(Data entries)
******

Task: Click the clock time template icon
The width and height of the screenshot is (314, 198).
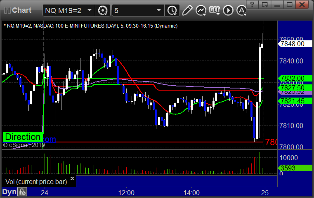Action: tap(172, 10)
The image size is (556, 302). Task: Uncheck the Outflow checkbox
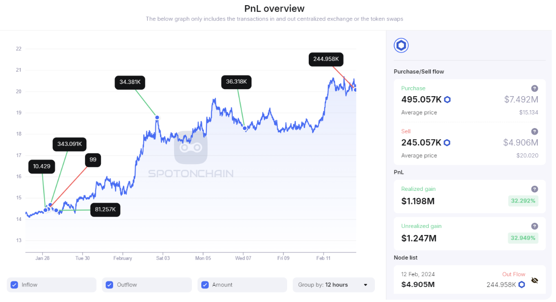(x=109, y=285)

******

• Required action
You are asked to reproduce each line above exactly, but to exclude the pictures.

• Answer space
Task: Click the clock time template icon
The width and height of the screenshot is (314, 198).
Action: tap(172, 10)
The image size is (556, 302). Task: Uncheck the Outflow checkbox
(x=109, y=285)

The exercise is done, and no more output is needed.